Fee cuts are expected to amount to about 6 billion yuan (around $893 million) per year.
The country also announced plans to lower value added tax for rail freight on April 1.
— Building Macao’s neighbor district into international tourism island
China will develop the Hengqin district in southern Guangdong province into an international tourism island in its efforts to further integrate the Guangdong-Hong Kong-Macao Greater Bay Area.
Hengqin, located on an island, is next door to Macao.

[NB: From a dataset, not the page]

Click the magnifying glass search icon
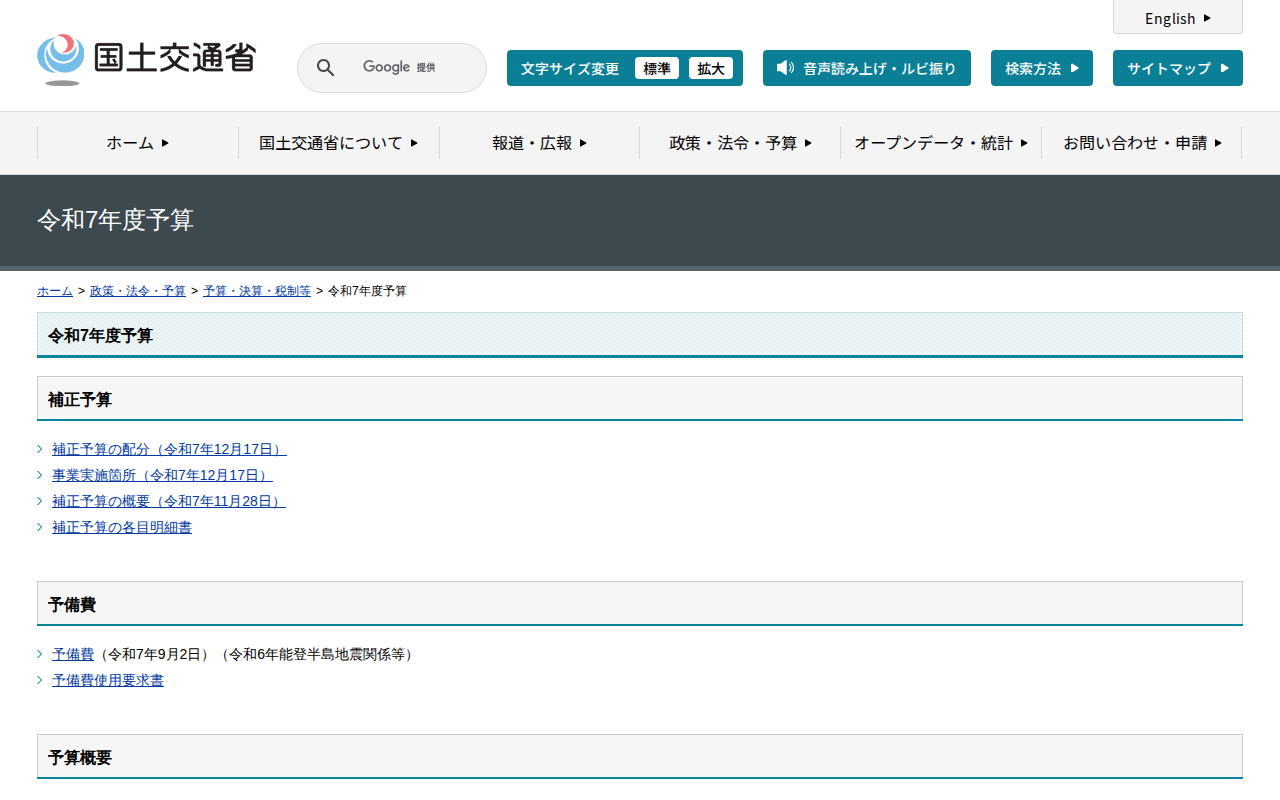This screenshot has width=1280, height=800. click(326, 68)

The 106.46-square-km region is expected to become a global tourism destination with a modern industrial system, green ecosystem and smart services.
A free trade pilot zone will also be promoted in the region.
— Cut of tax rates for inbound baggage, postal articles
China will cut the tariff rates for baggage brought by individuals and articles mailed into the country starting April 9 to expand imports and consumption.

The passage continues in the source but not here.